I use gourmet toothpics (much stronger than regular ones) to clean out the recesses on my 22lr revolvers. The carbon build-up is hard enough to require the stronger pick.I was competing in IPSC when S&W brought out the M686 and stopped pinning their barrels. At one match, a competitor who was a local law enforcement officer told us a story about the fixed sight L frame revolvers his Department had been issued. The non pinned barrel unscrewed on his. LEO decided to play a joke on his unit armorer. He told the unit armorer that he had cleaned his revolver and could not get it back together again. He pulled the cylinder and crane from a paper bag and put that on the table, then the frame, and then lastly the barrel! Need we say the armorer had a strong reaction?
Well something was wrong with that pistol as the barrel did unscrew. While I would prefer a pinned barrel, they are not coming back.

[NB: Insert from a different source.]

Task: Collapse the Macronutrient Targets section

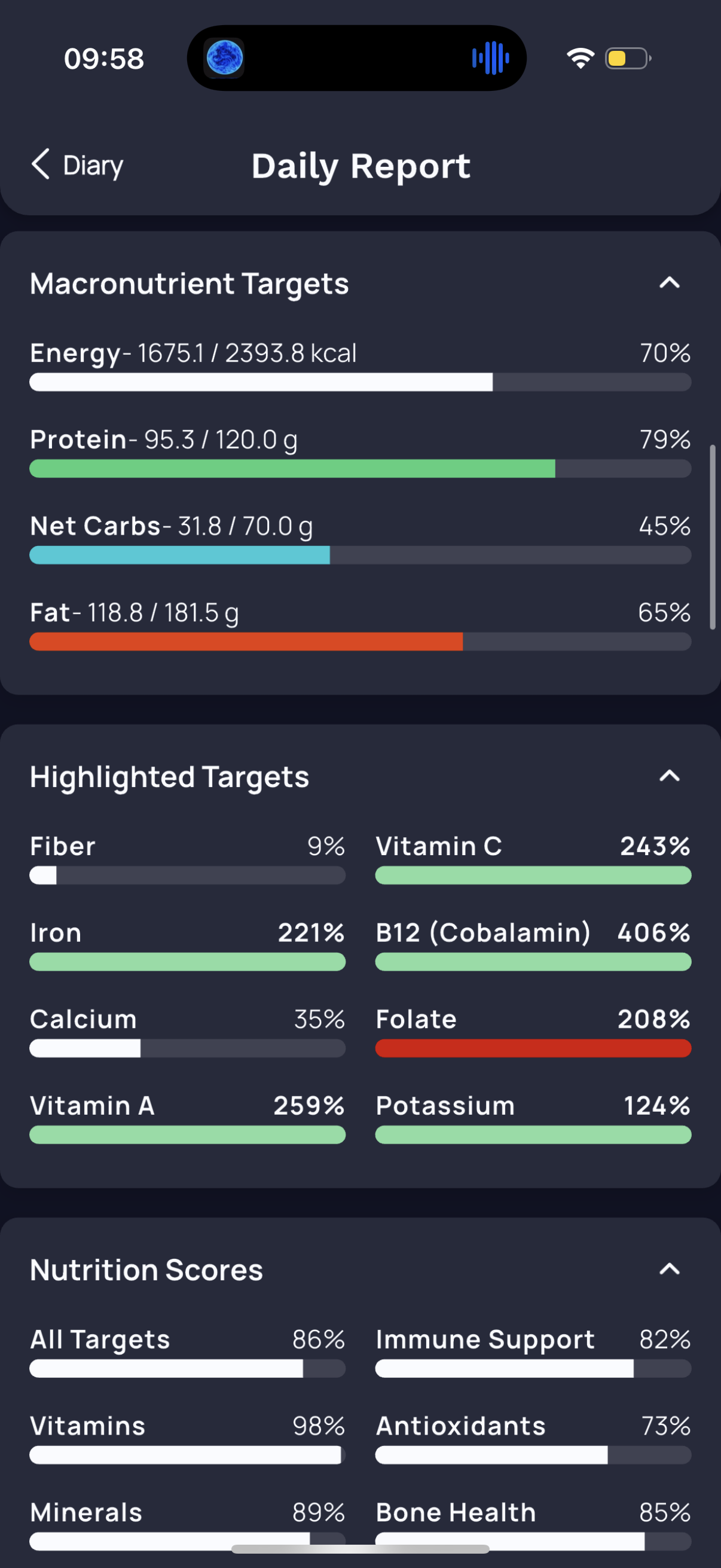Action: 669,283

As for recessed cylinders, they probably made sense when shooters were using balloon head cartridges. I have some vintage 45LC balloon head, and I pulled several case heads off in the sizing die. It took hardly any effort, and it was very time consuming knocking the case body out of the die. Those balloon head cases might have been appropriate for black powder, but I bet the weak heads were a continuing problem with smokeless. I believe with modern solid head cartridges, the case head has sufficient support without the recesses. And it is easy to look at the side of the cylinder to see if there are cartridges in there. Popping the cylinder open to examine for loaded rounds takes two hands.
I always find recessed cylinders a pain to clean. Cleaning those shallow recesses of debris is time consuming and I need a pointy thing for the rim holes.